Source:
• • • • • • •

Was in a PM battle to help another guy out once I'd found how to fix mine thru this site, do a search for water ingress

And for those who cringe at the use of a coat hanger... I tried pipe cleaners, but too easy to bend, so carefully does it if you use the dreaded CH (I won't say those words again)

This is the thread that the following PM's came from:
viewtopic.php?f=2&t=79094&start=0&hilit=water



Hipflyguy said:


> No problem at all Matt,
> 
> I've made some comments below in blue, it's really not a tricky thing to do, (I'm no mechanic) and while you're there give the plastic roof channel a clean, (the one that loops into the car, make sure it has no kinks etc... it'll help avoid this problem again too...
> 
> ...


----------



## Bert0364 (Oct 1, 2012)

I'm also having problems with a recently purchased roadster and an ever increasing puddle behind the passenger seat. 

After reading the top tips in this thread I had another go at finding the drip tray and elusive drain hole and thanks to Shell and her pictures  managed to find the passenger side one.

• • • • • • •

Data segment:

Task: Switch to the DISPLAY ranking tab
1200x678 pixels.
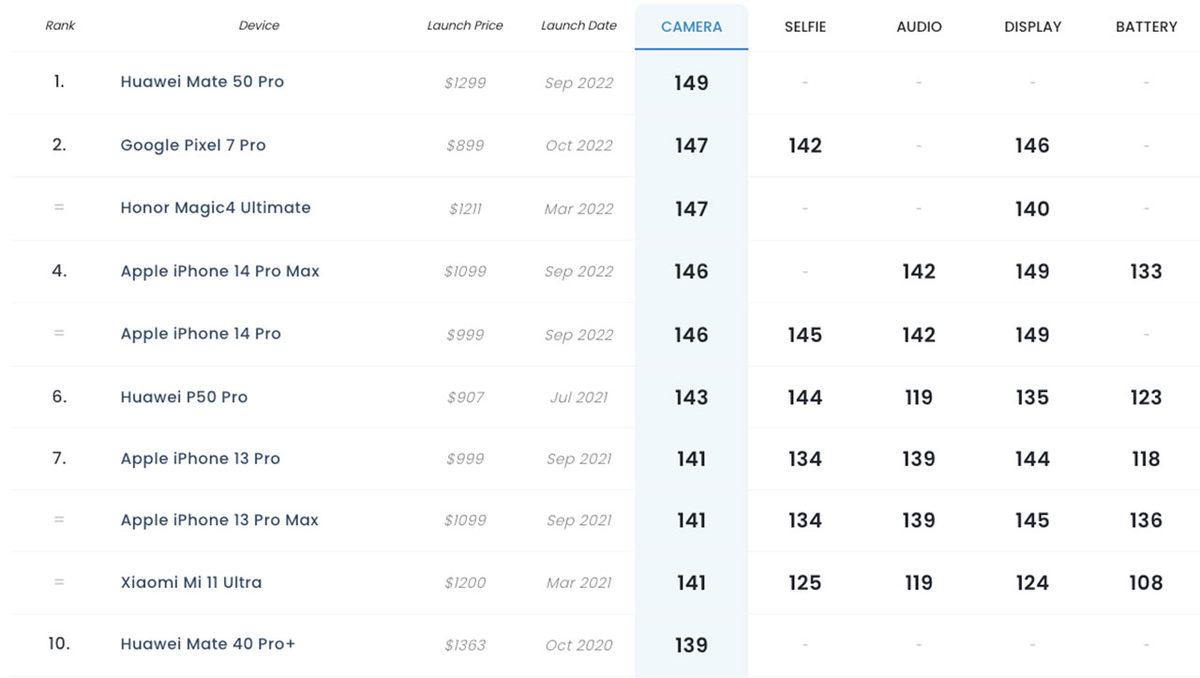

• • • • • • •

Written task:
Continue the forum thread above about water leaking into the roadster, picking up after its last sentence.

Response to this exercise:
My question is, would it be possible, if the pipe were sufficiently clear to be able to push something suitable all the way through? It's because after I tried with limited success to clear the top end I had a go at seeing what the outlet hole was like. After removing the wheel arch liner I ended up using one of those extremely long drinking straws (1m in length) and by twisting it as I was inserting it managed to get around 60 - 70 cms of straw up the pipe before it clogged in the black sludge. The other advantage with using a straw is that (if only I had something suitable) something more rigid could be fed up the inside of the straw with less concern about damaging the pipe.

I still haven't got it clear yet but I'm hopeful I'm on my way.


----------



## bexupnorth (Apr 13, 2012)

Really useful post folks, thanks for this. I resolved our pasenger side blockage by putting a hose pipe with a spray nozzle on it on the drain hole under the rear wheel arch and back flushing until clear water ran out of the front drain hole under the passenger footwell. I did this with the passenger seat out, but the water stayed under the bracing on the floor so didn't wet the carpets any further. Since it was so easy and I don't think the seat needs to come out, I'll be doing the drivers side soon as I get chance. Big advantage with this method is there's zero chance of wrecking the "condom".

Ade.


----------



## AaronWhite (Aug 29, 2014)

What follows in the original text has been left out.